Kemal Öztürk

Kemal Öztürk

Devlet aklı Milliyetçi bilinçaltı Kürt-Türk krizi

Devlet aklı Milliyetçi bilinçaltı Kürt-Türk krizi

Neden sakin olamıyoruz? Neden duygusal patlamaların esiri oluyoruz? Atacağımız bir adımı, söyleyeceğimiz bir sözü bin kere düşünme dönemindeyiz halbuki. Devletin, siyasilerin, yazarların, kanaat önderlerinin imtihan dönemi, böyle dönemlerdir.

Bu yüzden tam olarak devlet aklıyla hareket edecek zamanlar. Zira çok tehlikeli sulara girdik.
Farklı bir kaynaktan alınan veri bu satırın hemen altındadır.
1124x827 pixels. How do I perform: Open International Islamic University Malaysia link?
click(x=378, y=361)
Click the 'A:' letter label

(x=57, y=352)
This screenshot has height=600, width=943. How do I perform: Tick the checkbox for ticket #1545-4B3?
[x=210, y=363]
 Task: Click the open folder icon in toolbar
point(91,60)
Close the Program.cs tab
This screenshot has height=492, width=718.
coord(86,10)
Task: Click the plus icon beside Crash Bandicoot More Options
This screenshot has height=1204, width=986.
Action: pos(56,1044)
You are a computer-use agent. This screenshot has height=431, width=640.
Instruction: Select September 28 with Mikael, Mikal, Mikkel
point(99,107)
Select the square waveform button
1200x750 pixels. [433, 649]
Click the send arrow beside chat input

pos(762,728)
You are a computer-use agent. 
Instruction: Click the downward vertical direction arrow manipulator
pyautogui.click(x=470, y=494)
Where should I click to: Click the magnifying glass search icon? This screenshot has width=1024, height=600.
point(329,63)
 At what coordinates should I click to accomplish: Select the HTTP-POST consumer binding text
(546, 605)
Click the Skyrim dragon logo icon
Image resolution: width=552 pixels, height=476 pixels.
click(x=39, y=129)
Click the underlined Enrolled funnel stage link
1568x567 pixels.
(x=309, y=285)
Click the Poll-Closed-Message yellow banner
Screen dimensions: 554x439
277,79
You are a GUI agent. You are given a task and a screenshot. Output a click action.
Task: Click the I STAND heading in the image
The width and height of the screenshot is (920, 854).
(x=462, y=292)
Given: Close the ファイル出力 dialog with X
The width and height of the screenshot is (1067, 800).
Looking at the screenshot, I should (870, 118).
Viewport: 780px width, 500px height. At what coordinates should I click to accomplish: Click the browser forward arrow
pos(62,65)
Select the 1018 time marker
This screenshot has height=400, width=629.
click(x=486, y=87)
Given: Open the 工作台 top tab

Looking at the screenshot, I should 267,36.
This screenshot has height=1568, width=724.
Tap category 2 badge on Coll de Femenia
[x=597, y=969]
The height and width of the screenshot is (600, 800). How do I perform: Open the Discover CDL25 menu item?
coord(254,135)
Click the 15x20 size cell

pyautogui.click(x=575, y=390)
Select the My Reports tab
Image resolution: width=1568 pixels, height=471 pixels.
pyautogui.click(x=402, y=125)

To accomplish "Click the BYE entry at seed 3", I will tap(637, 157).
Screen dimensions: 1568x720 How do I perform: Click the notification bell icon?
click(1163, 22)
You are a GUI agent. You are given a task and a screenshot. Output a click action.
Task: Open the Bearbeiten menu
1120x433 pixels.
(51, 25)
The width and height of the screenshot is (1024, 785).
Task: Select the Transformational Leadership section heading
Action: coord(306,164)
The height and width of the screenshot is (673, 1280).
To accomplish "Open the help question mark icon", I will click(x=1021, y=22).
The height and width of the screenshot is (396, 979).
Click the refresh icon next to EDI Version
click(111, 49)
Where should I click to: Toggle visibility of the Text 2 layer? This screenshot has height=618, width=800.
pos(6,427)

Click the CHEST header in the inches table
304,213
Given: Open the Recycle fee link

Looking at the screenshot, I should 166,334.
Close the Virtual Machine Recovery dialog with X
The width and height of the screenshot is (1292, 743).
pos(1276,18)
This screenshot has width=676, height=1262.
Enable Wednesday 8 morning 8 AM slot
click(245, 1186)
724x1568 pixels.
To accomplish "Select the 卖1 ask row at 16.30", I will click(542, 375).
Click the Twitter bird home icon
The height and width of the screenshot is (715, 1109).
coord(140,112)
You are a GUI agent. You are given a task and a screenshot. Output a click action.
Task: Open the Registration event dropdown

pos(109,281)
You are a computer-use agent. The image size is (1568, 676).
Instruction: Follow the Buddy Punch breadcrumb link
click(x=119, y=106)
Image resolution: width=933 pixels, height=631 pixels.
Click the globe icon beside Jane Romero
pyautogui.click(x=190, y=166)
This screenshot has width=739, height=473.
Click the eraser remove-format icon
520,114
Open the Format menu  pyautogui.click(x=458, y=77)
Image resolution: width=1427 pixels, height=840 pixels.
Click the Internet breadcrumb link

MEZHEP ÇATIŞMASINDAN, ETNİK KİMLİK ÇATIŞMASINA

 Daha önce yazmıştım (24.08.2017), bölgedeki çatışma paradigması değişti. Şii-Sünni eksenli mezhep çatışması bitti, Kürt-Türk-Arap eksenli etnik kimlik çatışma alanına kaymış durumdayız. Suriye ve Irak’ta yaşanan tam olarak budur. ABD ve Rusya’nın buraya yerleşmesi için en ideal durum yani.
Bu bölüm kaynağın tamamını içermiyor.